Gerçekten de öyle yapıyorlar. Kürt yönetiminin askeri unsurları ile IŞİD karşısında tanklarını toplarını bırakıp kaçan Bağdat yönetiminin askerlerini kara gücü olarak kullanacaklar. Ayrıca Suriye ve Irak'taki hemen bütün örgütleri de bir çatı altında toplayacaklar. En azından şu ana kadar böyle bir hazırlığın işaretleri var.
Tek bir noktaya odaklanmışlar. Oluşturacakları koalisyonun ne tür sorunlara yol açacağını, yapacakları operasyonun arkasında nasıl bir enkaz bırakacağını, kaç tane daha örgüt ortaya çıkaracağını, bunun da Irak-Suriye hattında sonu gelmez çatışmalara yol açacağını hesap etme gereği bile duymamışlar.
3. Irak Savaşı
Kim ne derse desin bu, 1991 Körfez Savaşı ve 2003 Irak işgalinden sonraki 'Üçüncü Irak Savaşı'dır. Her ABD başkanına bir kahramanlık hikayesi yazılır. Galiba Barack Obama için de böyle bir senaryo hazırlandı. O da bir savaş kahramanı olacak ve gelenek değişmeyecek.

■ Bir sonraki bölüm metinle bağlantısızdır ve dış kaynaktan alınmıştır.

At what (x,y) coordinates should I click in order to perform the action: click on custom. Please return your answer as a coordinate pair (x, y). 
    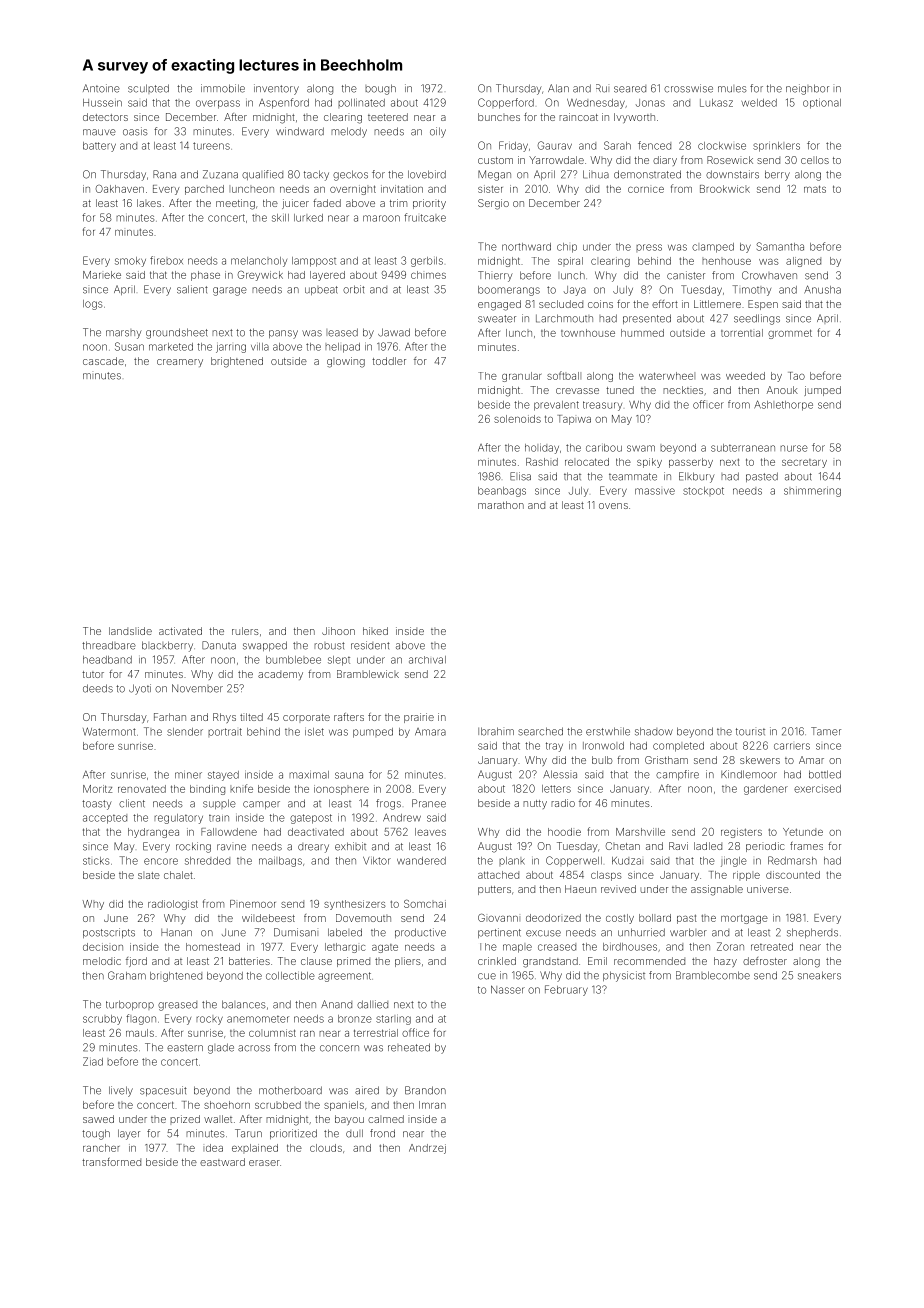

Ortadoğu'da hiçbir savaş çözüm üretmemiş, tam tersine sorunları alabildiğine artırmış, bir iken ona çıkarmıştır. Bir örgüte karşı küresel koalisyon oluşturma projesi başlı başına bir skandaldır. Koca ülkeleri bir araya getirip, Irak-Suriye hattına yönelik enerji rekabetleri için hizaya sokmak, koalisyona katılan ülkeler için utanç vericidir. Üstüne üstlük bir de buna 'terörle mücadele' denmiyor mu? İnsanın yerin dibine giresi geliyor.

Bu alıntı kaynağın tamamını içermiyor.